Le taxi démarre, et se dirige vers le centre de Lisbonne.

- Quel est votre programme ? Demande Antoine. Vous restez un jour à Lisbonne avant d'aller dans votre village, ou plutôt celui de votre famille que vous avez évoqué dans l'avion ?

- Non, je vais rester une semaine à Lisbonne afin de vraiment renaître, de me préparer en retrouvant le Portugal peu à peu, sentir les parfums, m'imprégner des couleurs, de l'ambiance, du rythme particulier des portugais et m’envelopper dans leur nonchalance. Même si Lisbonne n'est pas représentative du pays, ce sera une première immersion, une sorte de baptême, afin de me laisser le temps de m’y faire, de savourer peu à peu. J'en ai besoin.

- Je comprends, dit Antoine. Ca me semble normal. Pour ma part, poursuit-il, je serai ici pour deux mois, comme je vous l'ai dit. Mon job me plaît beaucoup, ou plutôt me passionne. Et j'avoue qu'un séjour au Portugal me ravit. C'est la troisième fois que j'y viens en trois ans. Ce sera le plus long séjour, mais aussi le dernier. Après j'arrête les déplacements, car j'arrive à un âge où je voudrais me stabiliser un peu.

- Vous avez raison Antoine. Il faut tenter d'un peu orienter sa vie en fonction de ses souhaits, sinon de ses rêves, répond-elle, car si on n'y prend pas garde, on se retrouve dans un autre monde, sans même avoir vécu ce que l'on souhaite au fond de nous mêmes.

Gâcher sa vie bêtement, en se laissant entraîner par une histoire qui ne nous correspond pas, qui ne nous convient pas, n'est-ce pas une forme de médiocrité ? Demande-t-elle.

- Sans doute. Mais on ne choisit pas toujours, ou on n'a pas nécessairement les moyens de choisir. Vivre ou survivre est parfois déjà assez difficile en soi pour beaucoup de gens.

- Bien sûr. Je crois d'ailleurs que c'est un luxe. Dit-elle. Je ne fais pas référence aux détails, mais aux grands axes vers lesquels nous sentons que nous devons diriger notre existence.

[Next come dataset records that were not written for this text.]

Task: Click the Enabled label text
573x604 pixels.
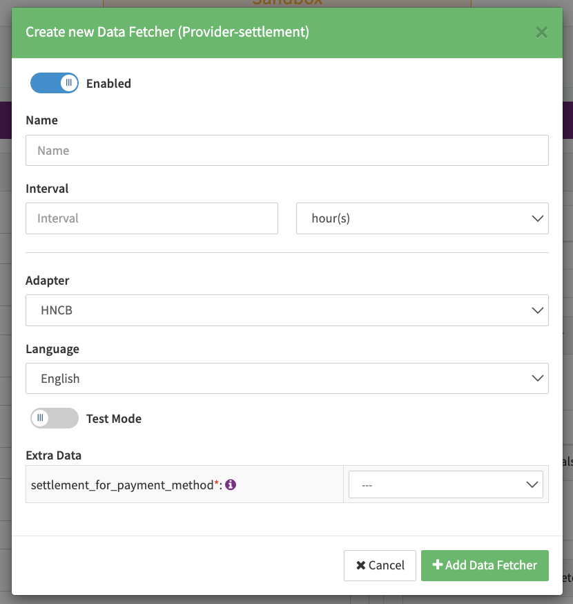Action: [x=108, y=84]
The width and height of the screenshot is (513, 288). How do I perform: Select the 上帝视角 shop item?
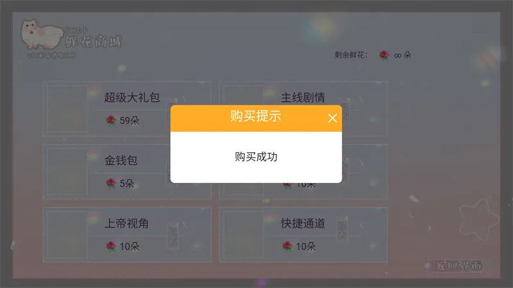coord(127,234)
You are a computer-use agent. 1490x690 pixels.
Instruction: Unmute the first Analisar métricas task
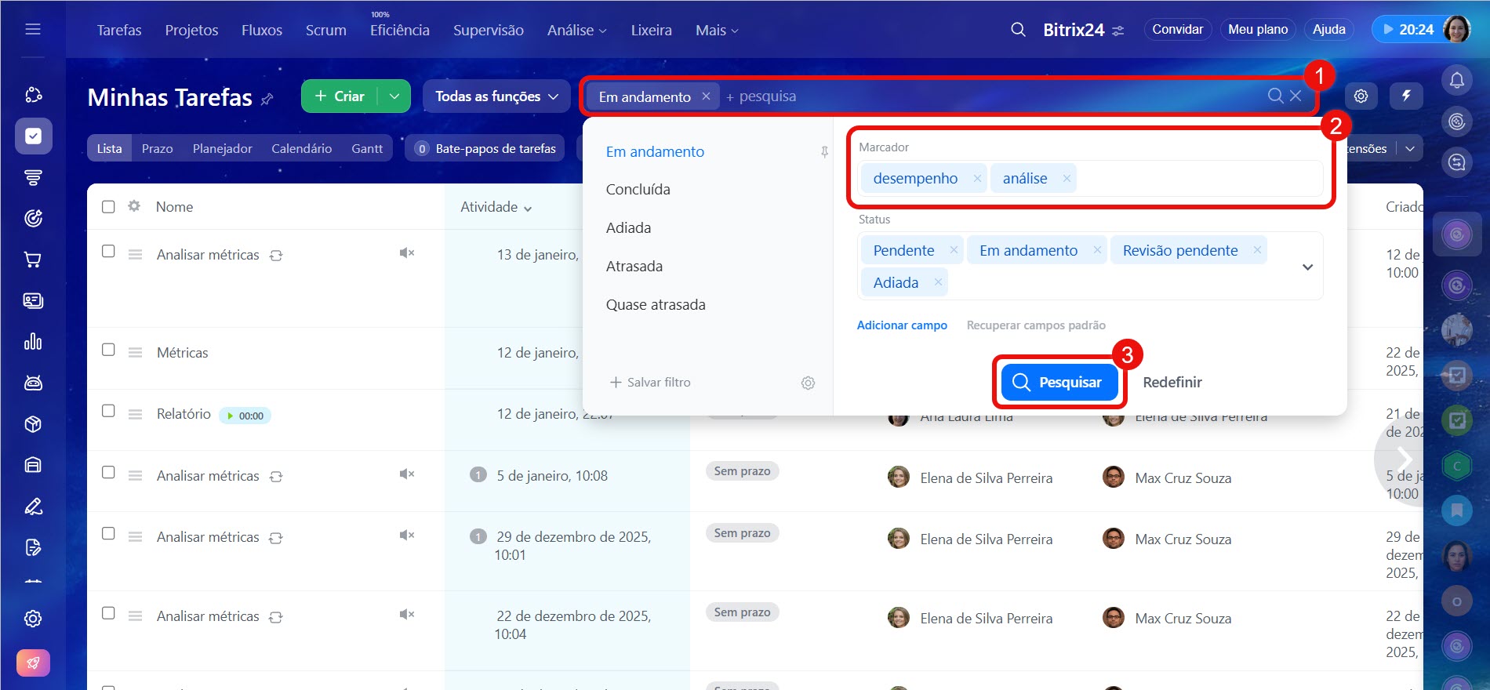406,252
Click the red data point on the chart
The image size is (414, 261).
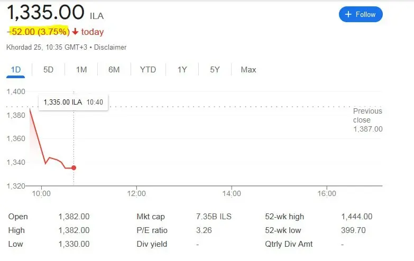pos(73,168)
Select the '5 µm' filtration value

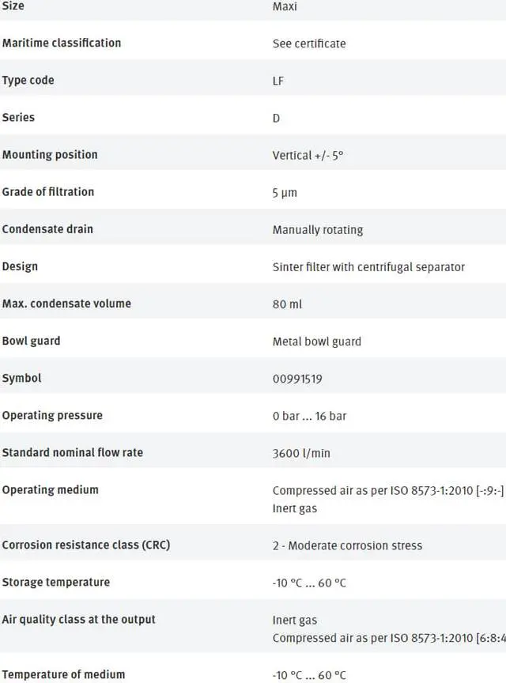click(285, 192)
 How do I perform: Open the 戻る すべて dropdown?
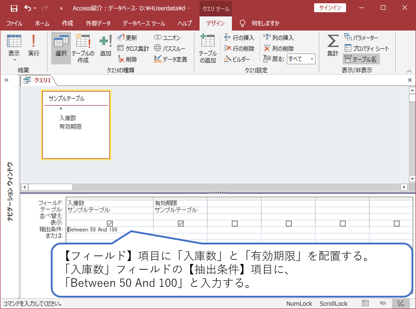312,59
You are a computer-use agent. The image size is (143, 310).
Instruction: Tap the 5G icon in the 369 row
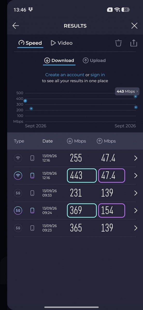(18, 211)
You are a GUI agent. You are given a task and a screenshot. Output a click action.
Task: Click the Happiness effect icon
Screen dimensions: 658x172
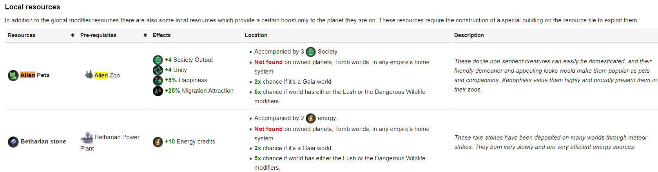[x=158, y=81]
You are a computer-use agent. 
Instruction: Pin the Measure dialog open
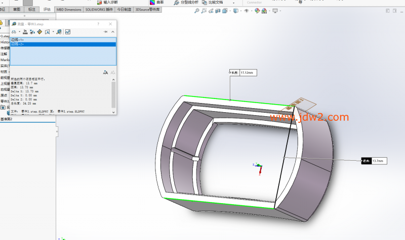click(105, 32)
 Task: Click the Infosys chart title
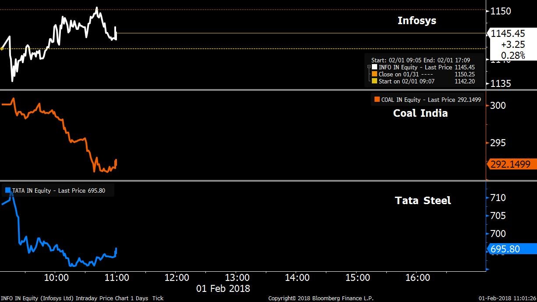417,21
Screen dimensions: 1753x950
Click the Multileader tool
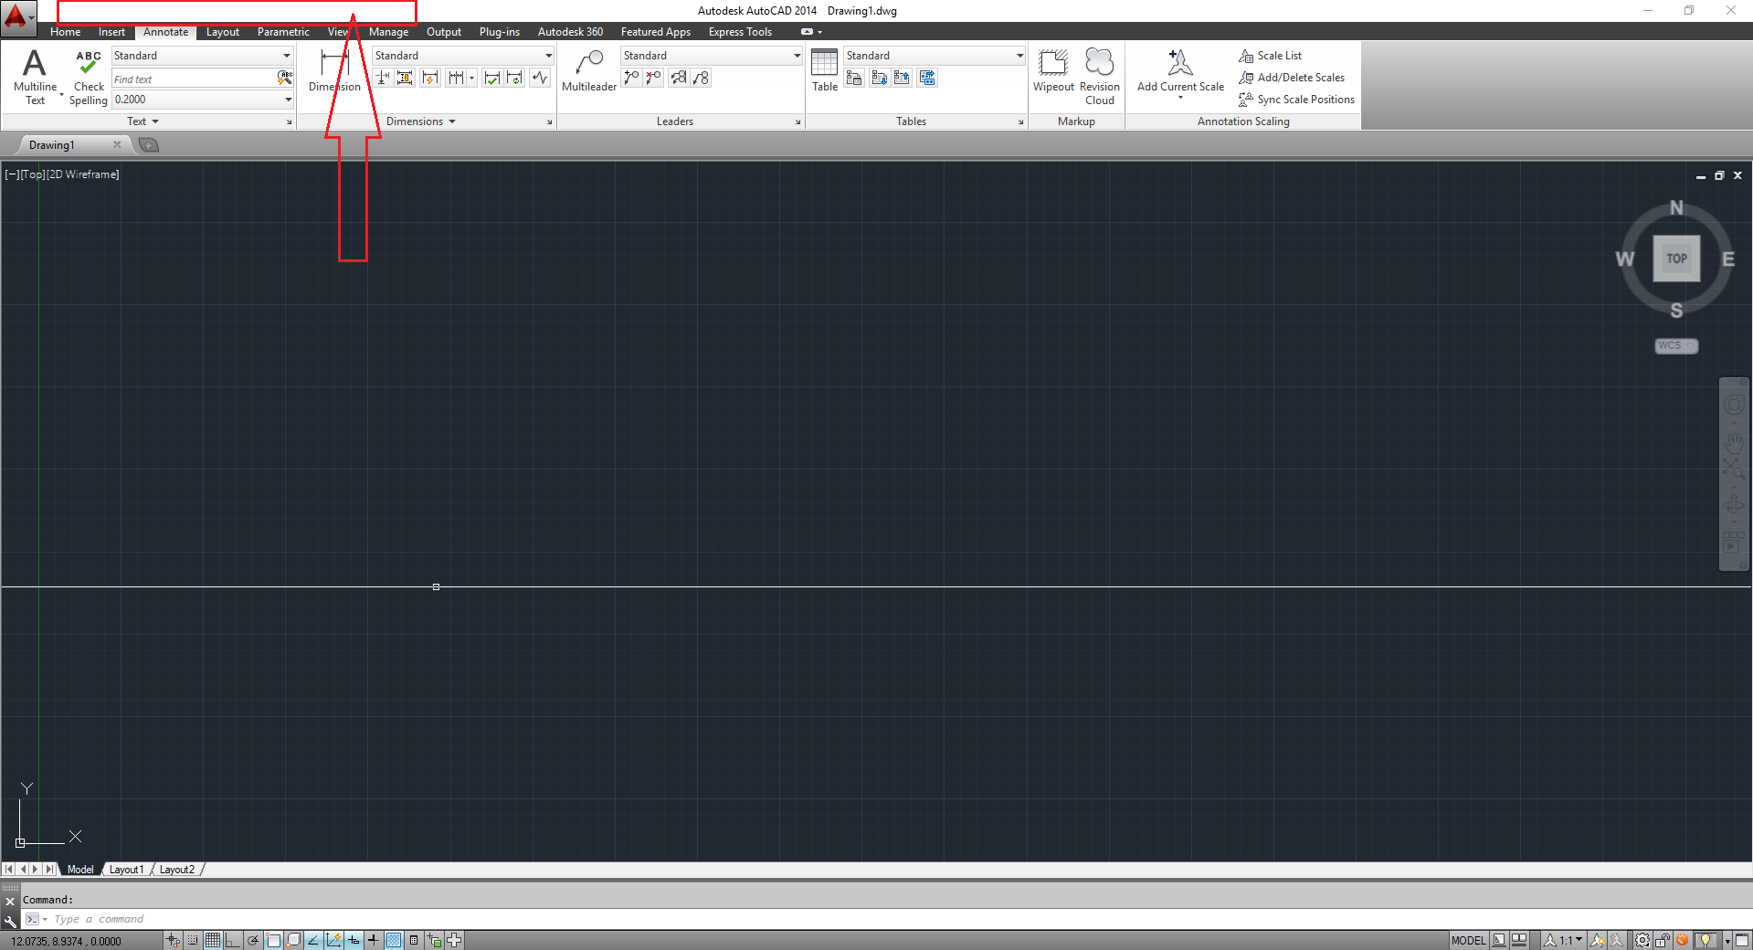click(x=588, y=71)
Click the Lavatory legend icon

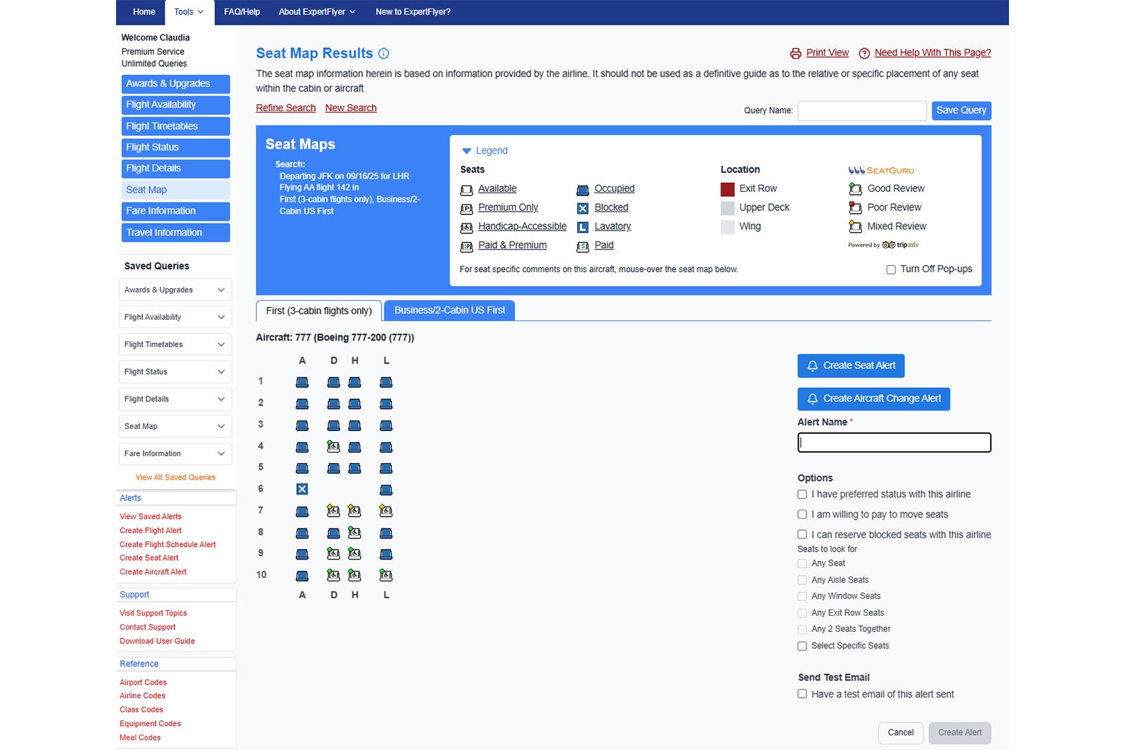pos(582,227)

Le taxi file sur l'avenue Fontes Pereira de Melo, s'approchant de la place du Marquis de Pombal. En pleine après-midi, la circulation est d'une grande fluidité dans la capitale. Les murs de Lisbonne sont étrangement colorés, de façon presque anarchique, comme s'ils avaient été rapidement décorés afin de se parer pour l'arrivée impromptue d'une hypothétique princesse.

La princesse n'en perd pas une miette. Les yeux écarquillés elle semble dévorer du regard ces images de Lisbonne qui défilent, et qui font désormais déjà partie d'elle...

S'il y a dans l'existence de frêles moments de bonheur que l'on peut saisir, celui-ci en est un pour elle, en apparence un bonheur simple, mais dont l'intensité est en train d'accoucher d'une étoile qui illumine déjà son regard et sa vie.